== Entries

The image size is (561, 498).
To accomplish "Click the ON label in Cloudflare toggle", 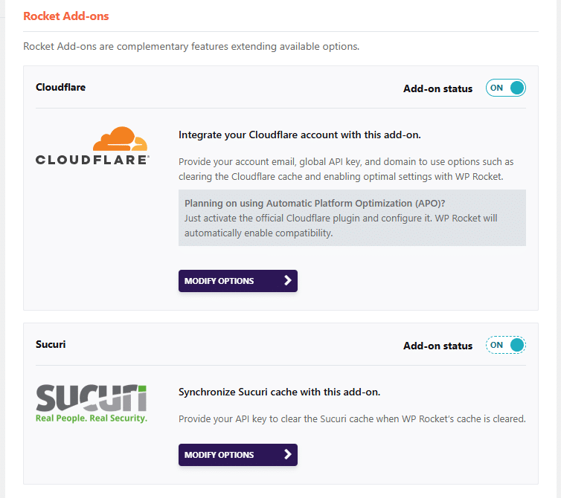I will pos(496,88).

====
== Entries

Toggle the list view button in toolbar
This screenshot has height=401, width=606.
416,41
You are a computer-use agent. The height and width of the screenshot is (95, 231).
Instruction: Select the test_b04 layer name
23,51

====

### Requirement
Could you collect every line of the data above that contains the string "width", copying each such line in full? Case counts.

### Complete output
This screenshot has height=401, width=606.
You are a computer-use agent. The height and width of the screenshot is (95, 231).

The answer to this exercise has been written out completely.